Screenshot grounding data
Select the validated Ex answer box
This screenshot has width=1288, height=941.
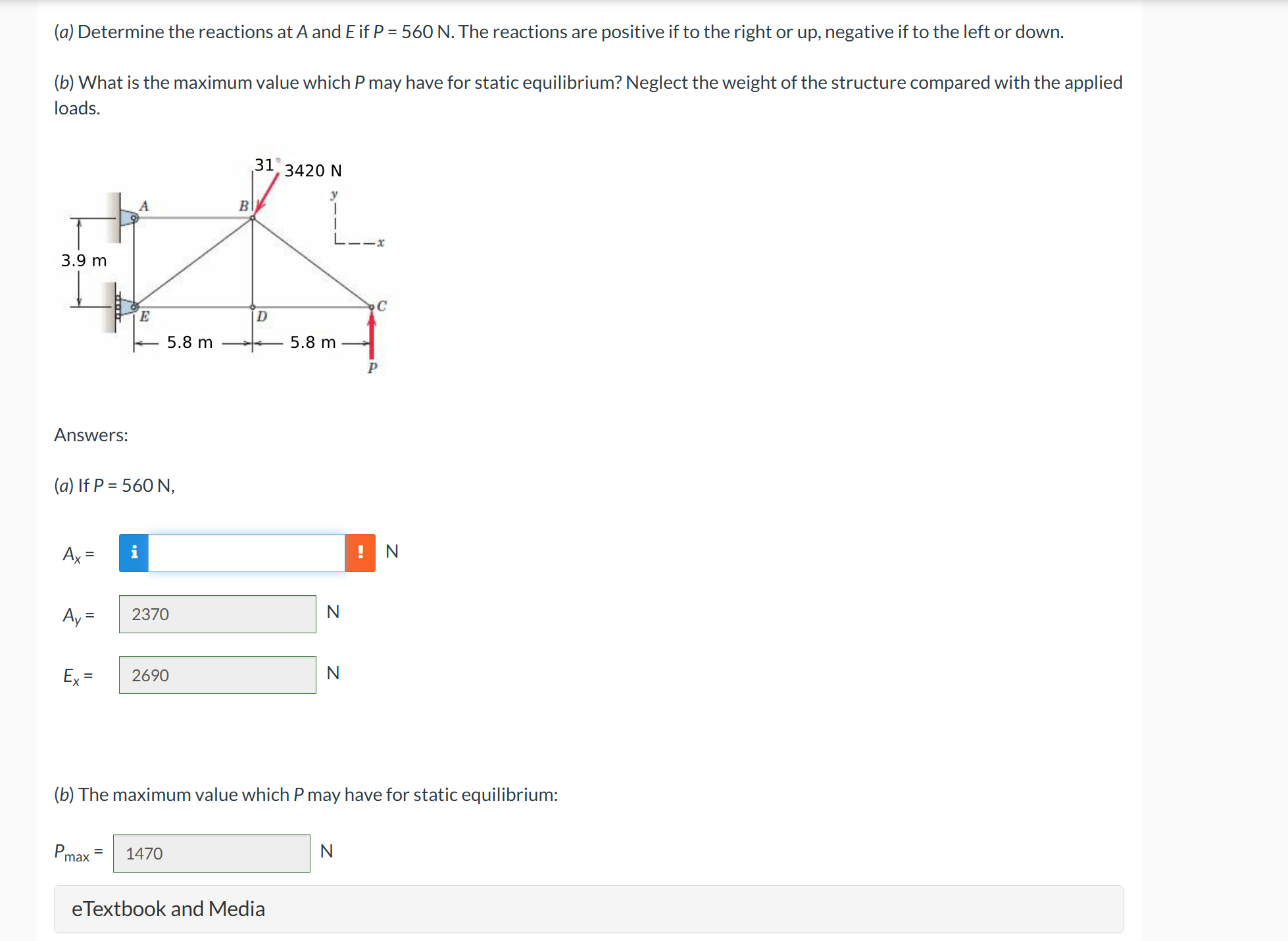click(x=217, y=675)
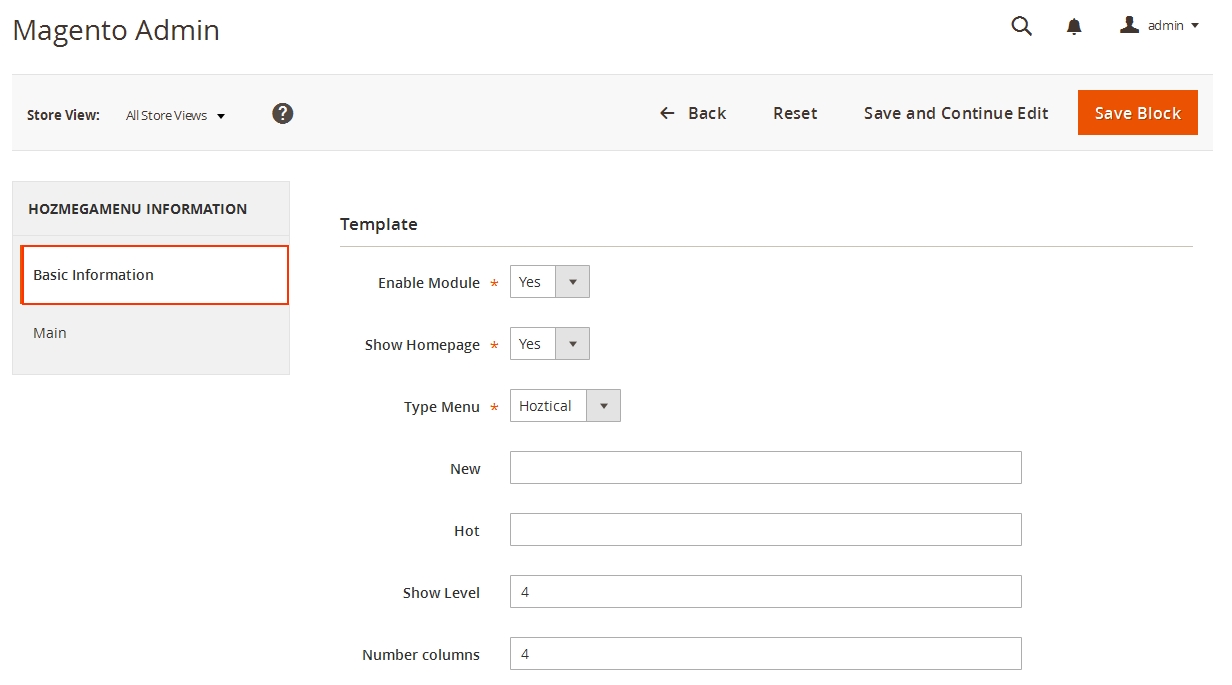Click the Back arrow icon
1232x685 pixels.
click(x=668, y=114)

What you will do
Your answer must be the records above, word for word, with no pictures.

The answer
Select the validated Ex answer box
This screenshot has width=1288, height=941.
click(x=217, y=675)
Click the Back arrow icon
1232x685 pixels.
click(x=668, y=114)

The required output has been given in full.